Christi McCoy, who is leading the defense for Curtis, said the government doesn’t have probable cause to hold her client and his history of problems related to bipolar disorder are not enough to keep him in jail.

“The searches are concluded, not one single shred of evidence was found to indicate Kevin could have done this,” McCoy told reporters after the hearing.

She questioned why Curtis would have signed the letters “I am KC and I approve this message,” a phrase he had used on his Facebook page, and then thrown away a processor used to grind castor beans. And she said that in any event, Curtis is not enough of an imminent danger or flight risk to justify holding him without bail.

McCoy said in court that someone may have framed Curtis, suggesting that a former business associate of Curtis’ brother, a man with whom Curtis had an extended exchange of angry emails, may have set him up.

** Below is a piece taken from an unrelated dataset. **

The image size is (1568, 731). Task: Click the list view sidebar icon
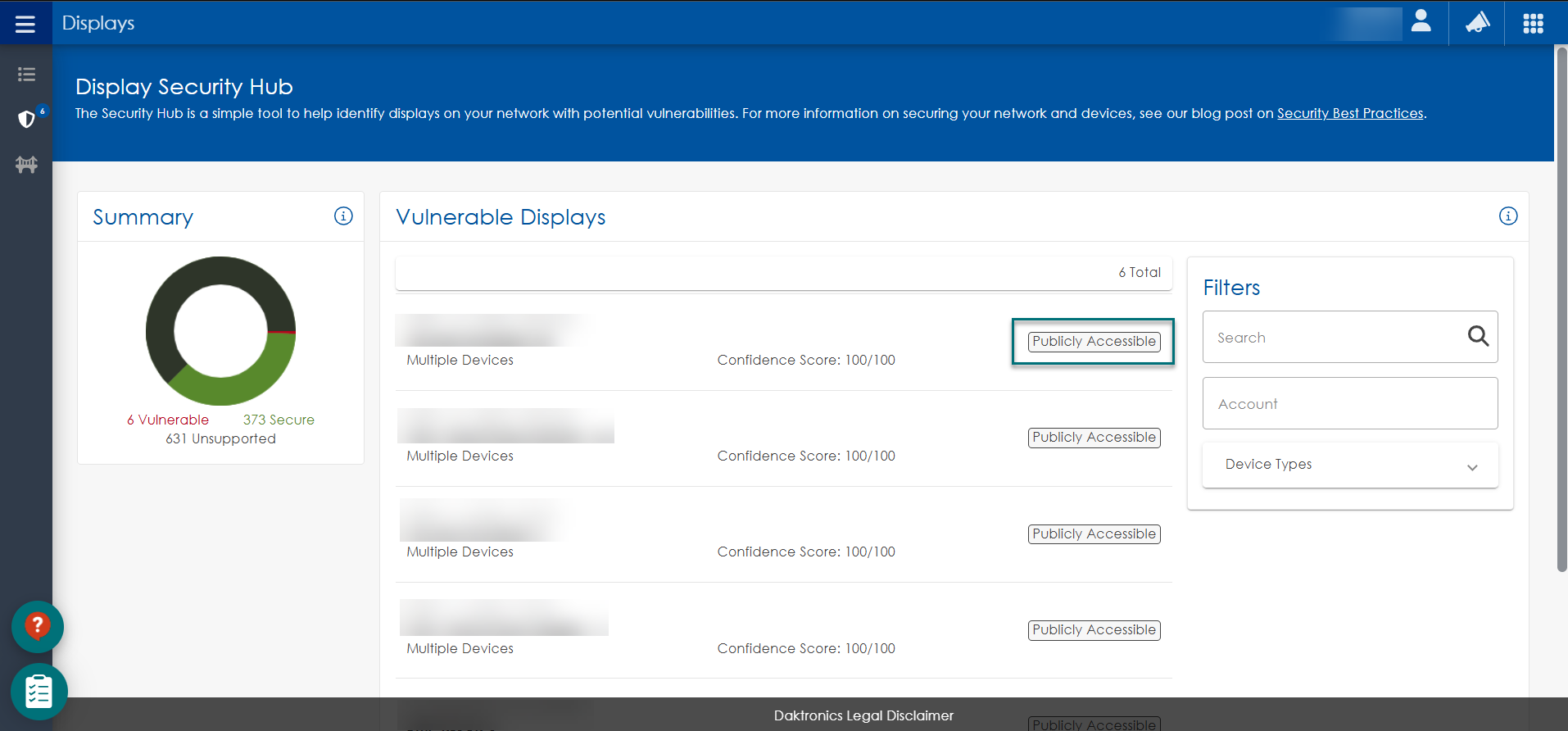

Still, Grant testified that authorities believe that they have the right suspect.

The detention and preliminary hearing began Friday in U.S. District Court in Oxford, Miss.

© Copyright 2013 Associated Press. All rights reserved. This material may not be published, broadcast, rewritten, or redistributed.

Get stories like this in a free daily email


Please keep it civil. Don't post comments that are obscene, defamatory, threatening, off-topic, an infringement of copyright or an invasion of privacy. Read our forum standards and community guidelines.

You must be logged in to post comments. Please log in here or click the comment box below for options.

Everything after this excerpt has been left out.